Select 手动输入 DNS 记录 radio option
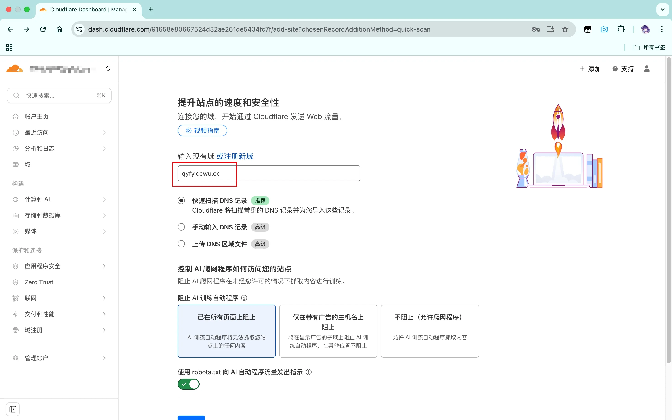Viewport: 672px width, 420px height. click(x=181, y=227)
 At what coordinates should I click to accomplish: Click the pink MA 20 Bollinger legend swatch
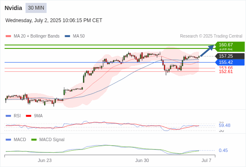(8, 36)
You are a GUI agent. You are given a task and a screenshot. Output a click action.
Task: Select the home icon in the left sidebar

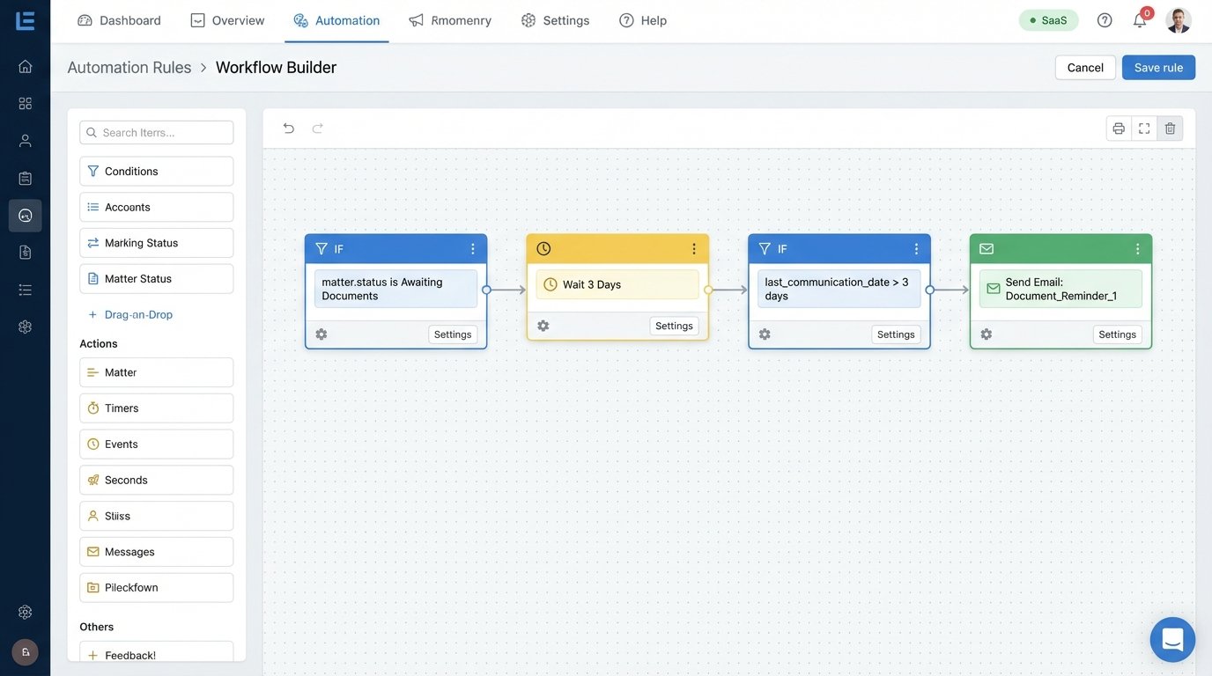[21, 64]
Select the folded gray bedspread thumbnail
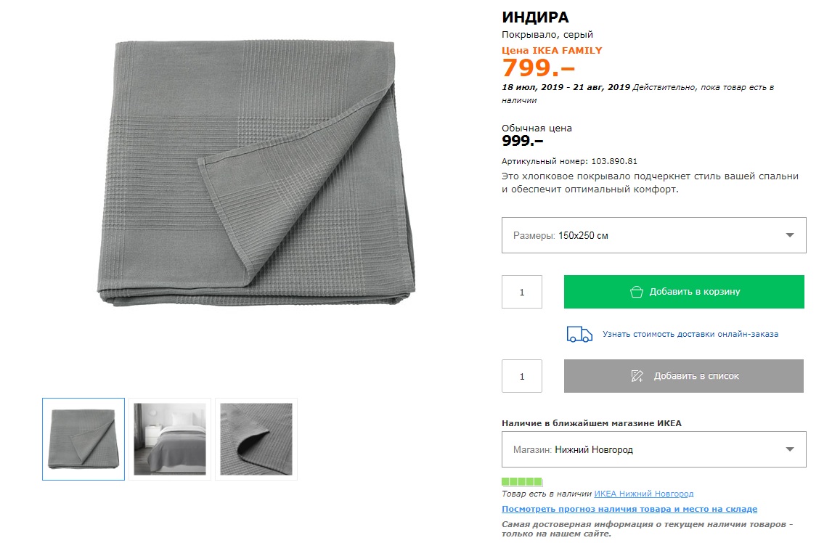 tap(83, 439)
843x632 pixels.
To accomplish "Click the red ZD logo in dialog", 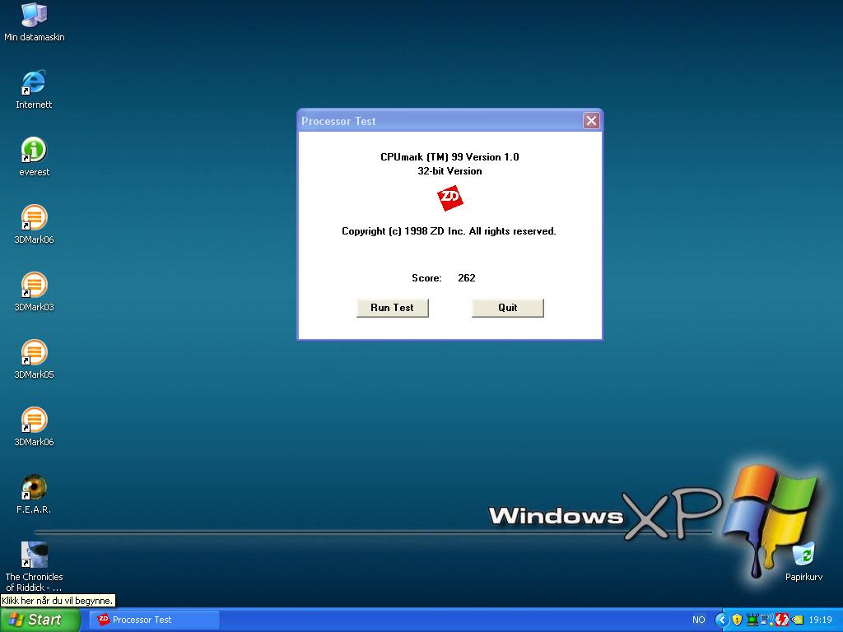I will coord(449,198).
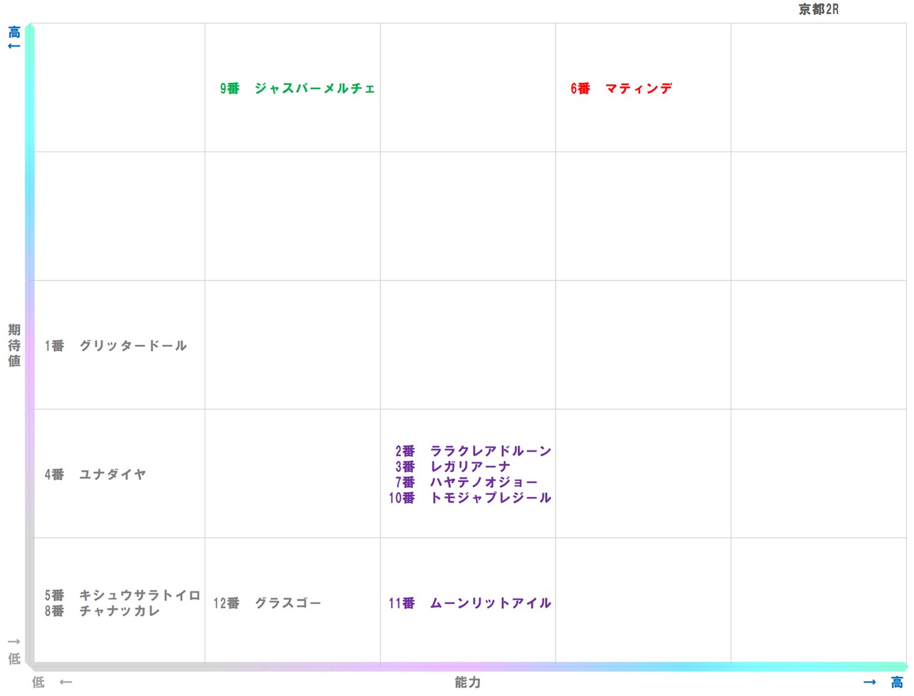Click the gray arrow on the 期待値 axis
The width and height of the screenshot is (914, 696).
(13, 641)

----------

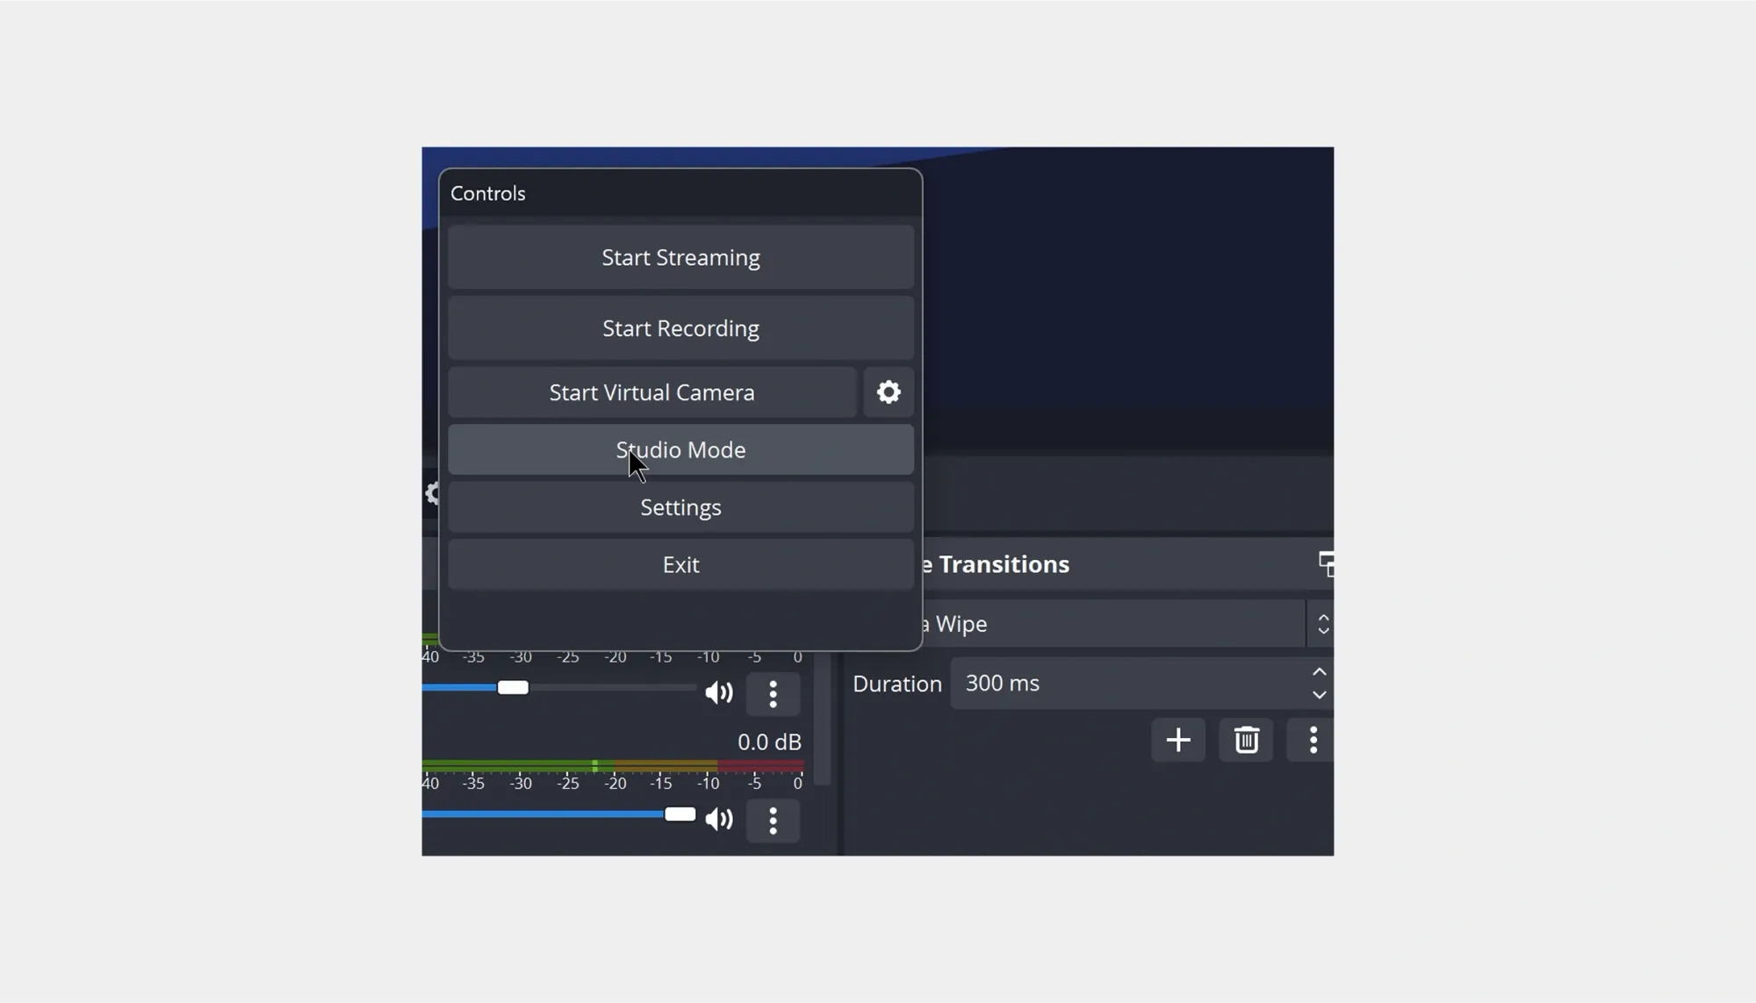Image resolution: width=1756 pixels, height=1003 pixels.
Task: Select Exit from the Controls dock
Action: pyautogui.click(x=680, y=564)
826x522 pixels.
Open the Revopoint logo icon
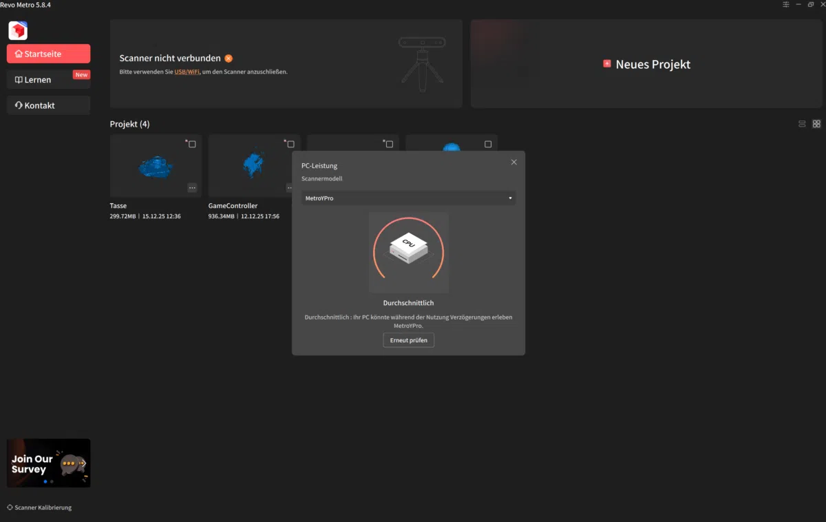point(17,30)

----------

### EXERCISE AIM
Pick out every line of the items above that contains the word "screenshot", and copy each one.

### THE ANSWER
You are a GUI agent. You are given a task and a screenshot. Output a click action.
The width and height of the screenshot is (914, 696).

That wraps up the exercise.